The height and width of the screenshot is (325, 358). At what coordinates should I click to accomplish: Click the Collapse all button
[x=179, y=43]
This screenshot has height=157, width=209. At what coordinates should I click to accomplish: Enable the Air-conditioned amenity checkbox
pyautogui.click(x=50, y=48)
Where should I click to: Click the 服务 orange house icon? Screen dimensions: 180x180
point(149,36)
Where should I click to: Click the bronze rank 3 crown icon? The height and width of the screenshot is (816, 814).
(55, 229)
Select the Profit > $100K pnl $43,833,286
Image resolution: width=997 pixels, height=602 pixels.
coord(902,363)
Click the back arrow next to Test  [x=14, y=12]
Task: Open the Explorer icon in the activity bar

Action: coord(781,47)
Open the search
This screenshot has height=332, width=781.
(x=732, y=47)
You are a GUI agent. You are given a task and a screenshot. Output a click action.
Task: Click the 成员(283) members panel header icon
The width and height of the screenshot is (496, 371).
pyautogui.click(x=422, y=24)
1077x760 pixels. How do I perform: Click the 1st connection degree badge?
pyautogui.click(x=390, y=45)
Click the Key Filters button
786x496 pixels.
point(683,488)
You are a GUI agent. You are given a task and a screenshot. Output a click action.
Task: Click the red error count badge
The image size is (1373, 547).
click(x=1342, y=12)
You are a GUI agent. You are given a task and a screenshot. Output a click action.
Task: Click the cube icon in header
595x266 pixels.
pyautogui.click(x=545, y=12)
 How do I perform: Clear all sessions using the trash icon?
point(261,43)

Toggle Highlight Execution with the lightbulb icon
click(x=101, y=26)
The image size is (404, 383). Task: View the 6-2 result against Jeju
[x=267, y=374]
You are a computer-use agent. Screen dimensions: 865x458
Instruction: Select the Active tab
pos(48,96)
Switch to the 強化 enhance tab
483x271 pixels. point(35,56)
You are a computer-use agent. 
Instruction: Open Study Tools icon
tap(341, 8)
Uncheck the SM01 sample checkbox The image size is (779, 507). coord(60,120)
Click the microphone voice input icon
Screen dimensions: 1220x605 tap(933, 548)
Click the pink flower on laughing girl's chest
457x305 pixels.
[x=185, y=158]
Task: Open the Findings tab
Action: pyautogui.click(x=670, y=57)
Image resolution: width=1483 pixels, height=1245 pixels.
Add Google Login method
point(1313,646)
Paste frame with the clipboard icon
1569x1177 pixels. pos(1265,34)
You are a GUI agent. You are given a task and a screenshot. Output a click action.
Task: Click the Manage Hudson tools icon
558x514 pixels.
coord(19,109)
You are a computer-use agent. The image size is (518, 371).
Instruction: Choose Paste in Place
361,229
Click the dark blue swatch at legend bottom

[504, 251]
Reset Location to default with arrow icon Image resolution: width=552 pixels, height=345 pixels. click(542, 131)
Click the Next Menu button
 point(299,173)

TASK DESCRIPTION> Reproduce every one of the records above word for word, with nothing altered, added, or left out.

RESULT OF THE TASK>
The height and width of the screenshot is (325, 358). At what coordinates should I click to accomplish: Click the Collapse all button
[x=179, y=43]
This screenshot has height=157, width=209. At what coordinates should I click to accomplish: Enable the Air-conditioned amenity checkbox
pyautogui.click(x=50, y=48)
Where should I click to: Click the 服务 orange house icon? Screen dimensions: 180x180
point(149,36)
Where should I click to: Click the bronze rank 3 crown icon? The height and width of the screenshot is (816, 814).
(55, 229)
Select the Profit > $100K pnl $43,833,286
Image resolution: width=997 pixels, height=602 pixels.
coord(902,363)
Click the back arrow next to Test  [x=14, y=12]
Task: Open the Explorer icon in the activity bar

Action: coord(781,47)
Open the search
This screenshot has height=332, width=781.
(x=732, y=47)
You are a GUI agent. You are given a task and a screenshot. Output a click action.
Task: Click the 成员(283) members panel header icon
The width and height of the screenshot is (496, 371).
pyautogui.click(x=422, y=24)
1077x760 pixels. How do I perform: Click the 1st connection degree badge?
pyautogui.click(x=390, y=45)
Click the Key Filters button
786x496 pixels.
point(683,488)
You are a GUI agent. You are given a task and a screenshot. Output a click action.
Task: Click the red error count badge
The image size is (1373, 547).
click(x=1342, y=12)
You are a GUI agent. You are given a task and a screenshot. Output a click action.
Task: Click the cube icon in header
595x266 pixels.
pyautogui.click(x=545, y=12)
 How do I perform: Clear all sessions using the trash icon?
point(261,43)

Toggle Highlight Execution with the lightbulb icon
click(x=101, y=26)
The image size is (404, 383). Task: View the 6-2 result against Jeju
[x=267, y=374]
You are a computer-use agent. Screen dimensions: 865x458
Instruction: Select the Active tab
pos(48,96)
Switch to the 強化 enhance tab
483x271 pixels. point(35,56)
You are a computer-use agent. 
Instruction: Open Study Tools icon
tap(341, 8)
Uncheck the SM01 sample checkbox The image size is (779, 507). coord(60,120)
Click the microphone voice input icon
Screen dimensions: 1220x605 tap(933, 548)
Click the pink flower on laughing girl's chest
457x305 pixels.
[x=185, y=158]
Task: Open the Findings tab
Action: pyautogui.click(x=670, y=57)
Image resolution: width=1483 pixels, height=1245 pixels.
Add Google Login method
point(1313,646)
Paste frame with the clipboard icon
1569x1177 pixels. pos(1265,34)
You are a GUI agent. You are given a task and a screenshot. Output a click action.
Task: Click the Manage Hudson tools icon
558x514 pixels.
coord(19,109)
You are a computer-use agent. The image size is (518, 371).
Instruction: Choose Paste in Place
361,229
Click the dark blue swatch at legend bottom

[504, 251]
Reset Location to default with arrow icon Image resolution: width=552 pixels, height=345 pixels. click(542, 131)
Click the Next Menu button
 point(299,173)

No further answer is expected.